しかし、彼らを無視する事は誰にもできない。
なぜなら、彼らは物事を変えたからだ。
彼らは人間を前進させた。
彼らはクレイジーといわれるが、
私たちは天才だと思う。
自分が世界を変えられると
本気で信じる人たちこそが、
本当に世界を変えているのだから。
Think different.
本文中でも触れた「クレイジーな人たちへ。」の広告シリーズに出てくる一節ですが、これこそがアップルのコアバリューであるとこの広告が公開された当時スティーブ・ジョブズ自身が解説しています。ジョブズ復帰前の数年間でブランド価値が地に落ちたアップルを復活させるために、ジョブズはアップルの存在意義を見つめ直し、ブランドの原点ともいえるこのコアバリューに立ち戻るという戦略を取りました。まさにブランドステートメントの鏡といえる言葉だと思います(蛭田氏)。

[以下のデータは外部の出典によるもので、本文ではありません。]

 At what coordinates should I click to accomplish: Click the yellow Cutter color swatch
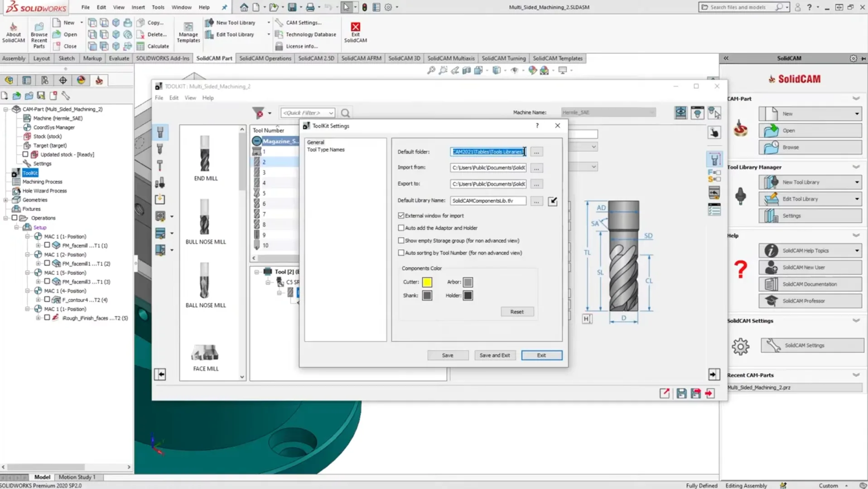427,282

Case 02 本田技研工業「いちばん進んだ技術を、いちばん身近なクルマにのせること。CIVIC Message.」
最近、過去の自動車の広告事例を調べている時にこのコピーが目に止まりました。今後D2Cが進展し、メーカーと消費者の関係がいっそう密接になると、目を引くだけのキャッチフレーズはあまり意味をなさなくなるのではと思います。このコピーはアイキャッチ的な機能を果たしているというより超簡潔なブランドステートメントともいえ、メーカーの想いがまっすぐ消費者に届く。20年以上も前のコピーですが、今でも十分有効な話法だと思います(蛭田氏)。